◆ Directions for this task ◆
Copy out the data that comes next, character for character, and leave the images aside.
[Start of section]
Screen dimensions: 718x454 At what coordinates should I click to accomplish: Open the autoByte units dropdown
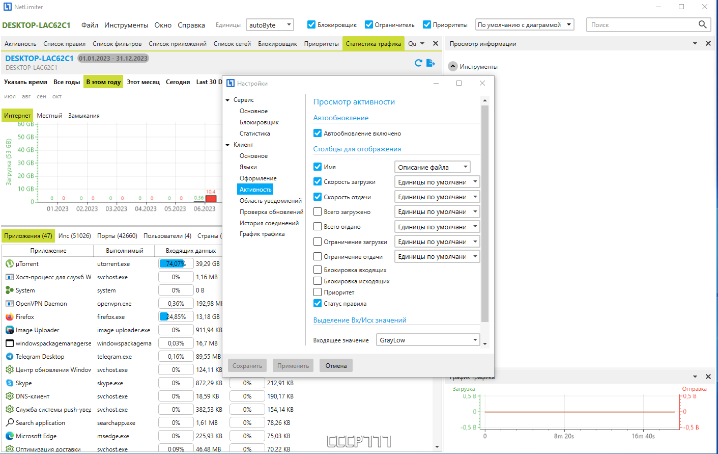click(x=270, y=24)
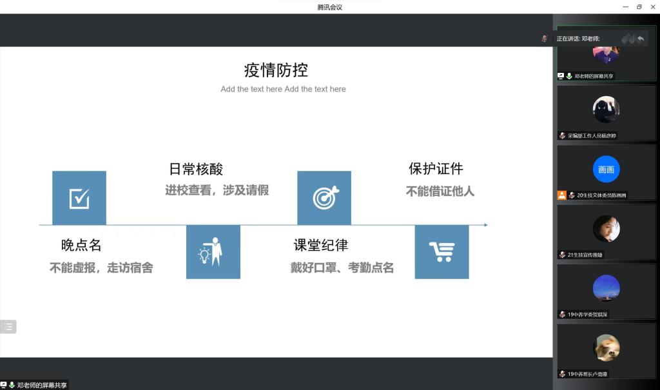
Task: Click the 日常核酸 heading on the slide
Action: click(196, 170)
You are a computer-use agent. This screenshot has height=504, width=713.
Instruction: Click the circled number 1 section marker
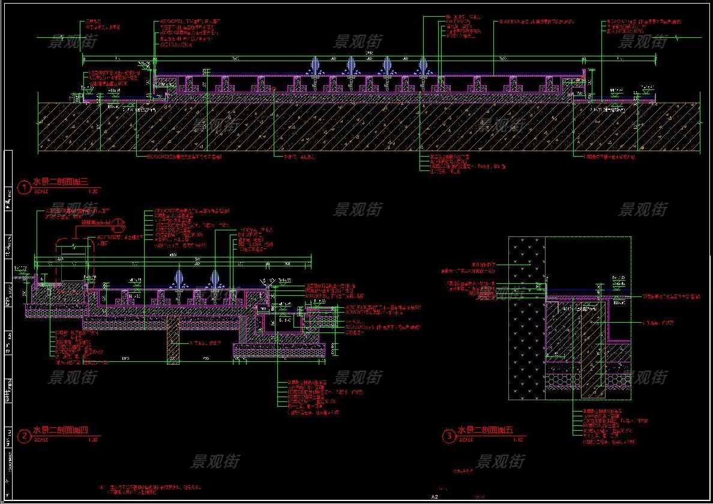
[End of section]
◆ Response ◆
Screen dimensions: 718x454 At what coordinates should I click to accomplish: Open the autoByte units dropdown
click(x=270, y=24)
Task: Click the 日常核酸 heading on the slide
Action: click(196, 170)
You are a computer-use agent. This screenshot has height=504, width=713.
Instruction: Click the circled number 1 section marker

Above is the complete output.